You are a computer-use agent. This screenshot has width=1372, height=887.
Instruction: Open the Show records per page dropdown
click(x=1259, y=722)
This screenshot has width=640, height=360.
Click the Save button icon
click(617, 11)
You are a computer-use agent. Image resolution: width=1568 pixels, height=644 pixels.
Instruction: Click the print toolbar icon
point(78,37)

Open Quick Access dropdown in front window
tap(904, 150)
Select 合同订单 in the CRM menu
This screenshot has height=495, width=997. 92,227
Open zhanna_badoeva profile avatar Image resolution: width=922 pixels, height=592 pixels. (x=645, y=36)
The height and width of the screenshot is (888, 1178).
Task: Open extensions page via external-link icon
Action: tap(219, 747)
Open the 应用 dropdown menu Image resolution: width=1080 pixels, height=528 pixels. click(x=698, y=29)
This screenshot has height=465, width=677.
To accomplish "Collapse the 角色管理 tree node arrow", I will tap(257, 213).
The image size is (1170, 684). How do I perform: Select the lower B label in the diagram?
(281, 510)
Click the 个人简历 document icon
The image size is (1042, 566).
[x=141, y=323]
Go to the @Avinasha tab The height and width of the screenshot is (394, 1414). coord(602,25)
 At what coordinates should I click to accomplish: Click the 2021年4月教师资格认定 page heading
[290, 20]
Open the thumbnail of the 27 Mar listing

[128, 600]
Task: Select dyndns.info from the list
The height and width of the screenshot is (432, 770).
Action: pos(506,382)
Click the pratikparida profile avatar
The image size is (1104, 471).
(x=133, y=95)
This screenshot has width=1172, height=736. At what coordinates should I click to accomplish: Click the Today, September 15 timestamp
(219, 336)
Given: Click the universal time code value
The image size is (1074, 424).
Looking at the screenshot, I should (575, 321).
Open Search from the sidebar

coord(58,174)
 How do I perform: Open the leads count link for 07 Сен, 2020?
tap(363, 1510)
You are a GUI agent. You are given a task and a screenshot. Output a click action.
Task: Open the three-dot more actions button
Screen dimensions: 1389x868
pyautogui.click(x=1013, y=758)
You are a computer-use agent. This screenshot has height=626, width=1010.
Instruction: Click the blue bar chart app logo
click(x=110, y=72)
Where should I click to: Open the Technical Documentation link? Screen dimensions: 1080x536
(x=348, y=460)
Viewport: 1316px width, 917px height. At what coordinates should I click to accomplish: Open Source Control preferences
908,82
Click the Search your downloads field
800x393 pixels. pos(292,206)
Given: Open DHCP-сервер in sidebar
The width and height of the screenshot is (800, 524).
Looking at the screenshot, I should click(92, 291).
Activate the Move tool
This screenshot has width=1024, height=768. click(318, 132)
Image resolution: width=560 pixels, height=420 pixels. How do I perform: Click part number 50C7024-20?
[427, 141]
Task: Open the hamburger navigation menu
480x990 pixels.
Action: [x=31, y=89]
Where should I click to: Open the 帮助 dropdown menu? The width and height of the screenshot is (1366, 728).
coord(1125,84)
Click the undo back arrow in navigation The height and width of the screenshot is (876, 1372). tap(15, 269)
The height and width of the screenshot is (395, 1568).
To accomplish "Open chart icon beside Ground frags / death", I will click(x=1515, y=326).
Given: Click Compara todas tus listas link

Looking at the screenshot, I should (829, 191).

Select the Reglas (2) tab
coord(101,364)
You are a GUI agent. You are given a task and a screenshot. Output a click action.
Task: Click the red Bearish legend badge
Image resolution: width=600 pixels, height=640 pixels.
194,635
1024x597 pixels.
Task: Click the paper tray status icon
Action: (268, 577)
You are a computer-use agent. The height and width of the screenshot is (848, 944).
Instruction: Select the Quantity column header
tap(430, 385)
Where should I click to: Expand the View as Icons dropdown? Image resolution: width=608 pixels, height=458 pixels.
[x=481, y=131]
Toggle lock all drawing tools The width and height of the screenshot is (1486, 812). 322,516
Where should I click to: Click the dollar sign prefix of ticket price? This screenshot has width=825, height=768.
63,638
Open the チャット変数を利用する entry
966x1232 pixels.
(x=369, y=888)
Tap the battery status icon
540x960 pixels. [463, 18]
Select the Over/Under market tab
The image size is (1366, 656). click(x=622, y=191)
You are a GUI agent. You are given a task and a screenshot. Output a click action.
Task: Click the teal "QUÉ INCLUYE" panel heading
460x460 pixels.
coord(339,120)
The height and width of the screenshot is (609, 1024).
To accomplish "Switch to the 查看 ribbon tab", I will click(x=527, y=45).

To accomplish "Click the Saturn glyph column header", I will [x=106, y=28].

+ + + + + + +

▶ [DIRECTIONS]:
Only the last part of the records is wanted. Repeat it exactly, beginning at the line containing "Open the チャット変数を利用する entry" and ending at the final line.

▶ [SOLUTION TO THIS PROBLEM]:
Open the チャット変数を利用する entry
966x1232 pixels.
(x=369, y=888)
Tap the battery status icon
540x960 pixels. [463, 18]
Select the Over/Under market tab
The image size is (1366, 656). click(x=622, y=191)
You are a GUI agent. You are given a task and a screenshot. Output a click action.
Task: Click the teal "QUÉ INCLUYE" panel heading
460x460 pixels.
coord(339,120)
The height and width of the screenshot is (609, 1024).
To accomplish "Switch to the 查看 ribbon tab", I will click(x=527, y=45).

To accomplish "Click the Saturn glyph column header", I will [x=106, y=28].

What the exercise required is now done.